Start of READING TEXT

Researching this virus ’til our eyes bleed has led some of us to believe certain things about its origin, how it is spread, how well or poorly the response was handled, etc. You must remember: not everyone will agree with your findings. Don’t further isolate yourself by harboring hatred or spewing it at a neighbor with opposite beliefs. Stand up for what you believe, but do it with kindness, understanding that the object of your rage may be fighting something internally that you are unaware of. Plus SCREAMING a message is not usually as effective as whispering it.

Not everyone will agree with your beliefs
  • 3. Remember The Good Things That Are Happening

Don’t get so focused on the pandemic that you forget that there are still good things happening. Great changes come when we feel uncomfortable, and this virus has caused me to stretch into territories I would never imagine.

About a year ago, I was asked what my hobbies were. As a mom, I’ve taken care of others for so long that I had no idea what I like to do myself (yes, that is sad). 6 weeks at home will change that. I now have 6 hobbies, things I love to do! They bring hope, reminding me that there is a big world out there waiting for me to conquer it when this is over.

End of READING TEXT
Start of DATA FOR ANALYSIS

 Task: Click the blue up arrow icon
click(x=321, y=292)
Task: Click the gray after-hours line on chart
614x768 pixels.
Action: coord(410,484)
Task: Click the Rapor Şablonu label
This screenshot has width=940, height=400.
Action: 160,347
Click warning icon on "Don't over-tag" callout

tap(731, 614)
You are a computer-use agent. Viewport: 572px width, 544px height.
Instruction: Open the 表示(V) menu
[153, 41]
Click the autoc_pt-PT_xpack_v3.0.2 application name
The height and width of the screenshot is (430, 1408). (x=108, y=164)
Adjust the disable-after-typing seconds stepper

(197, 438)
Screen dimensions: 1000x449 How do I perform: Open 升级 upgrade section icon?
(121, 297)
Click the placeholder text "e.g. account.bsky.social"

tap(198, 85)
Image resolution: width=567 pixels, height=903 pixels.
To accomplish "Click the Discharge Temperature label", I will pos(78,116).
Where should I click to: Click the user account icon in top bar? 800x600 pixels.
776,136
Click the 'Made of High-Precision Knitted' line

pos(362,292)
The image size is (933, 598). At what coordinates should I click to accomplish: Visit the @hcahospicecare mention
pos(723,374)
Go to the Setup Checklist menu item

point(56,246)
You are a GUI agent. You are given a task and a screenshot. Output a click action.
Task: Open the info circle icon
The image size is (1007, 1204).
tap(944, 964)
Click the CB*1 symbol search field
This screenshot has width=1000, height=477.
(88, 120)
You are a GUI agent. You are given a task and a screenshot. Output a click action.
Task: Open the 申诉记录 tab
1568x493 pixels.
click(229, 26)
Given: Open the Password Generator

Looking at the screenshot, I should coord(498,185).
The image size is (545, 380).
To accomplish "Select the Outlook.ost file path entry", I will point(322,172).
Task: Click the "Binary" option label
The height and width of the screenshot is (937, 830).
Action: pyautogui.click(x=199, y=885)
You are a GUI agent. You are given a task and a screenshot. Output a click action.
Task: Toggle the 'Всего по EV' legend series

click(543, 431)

End of DATA FOR ANALYSIS

■ **WORK ITEM A**
Answer these about the text on coping during the pandemic:
(i) According to the text, what is usually not as effective as whispering a message?
(ii) How many hobbies does the writer say they now have?
(iii) When does the text say great changes come?
■ **WORK ITEM B**
Write out the stretch of the text on coping during the pandemic from "Not everyone will agree with your beliefs" through "this is over.", swapping "hobbies" for "pastimes".

■ **WORKED SOLUTION A**
(i) SCREAMING a message
(ii) 6
(iii) When we feel uncomfortable

■ **WORKED SOLUTION B**
Not everyone will agree with your beliefs
  • 3. Remember The Good Things That Are Happening

Don’t get so focused on the pandemic that you forget that there are still good things happening. Great changes come when we feel uncomfortable, and this virus has caused me to stretch into territories I would never imagine.

About a year ago, I was asked what my pastimes were. As a mom, I’ve taken care of others for so long that I had no idea what I like to do myself (yes, that is sad). 6 weeks at home will change that. I now have 6 pastimes, things I love to do! They bring hope, reminding me that there is a big world out there waiting for me to conquer it when this is over.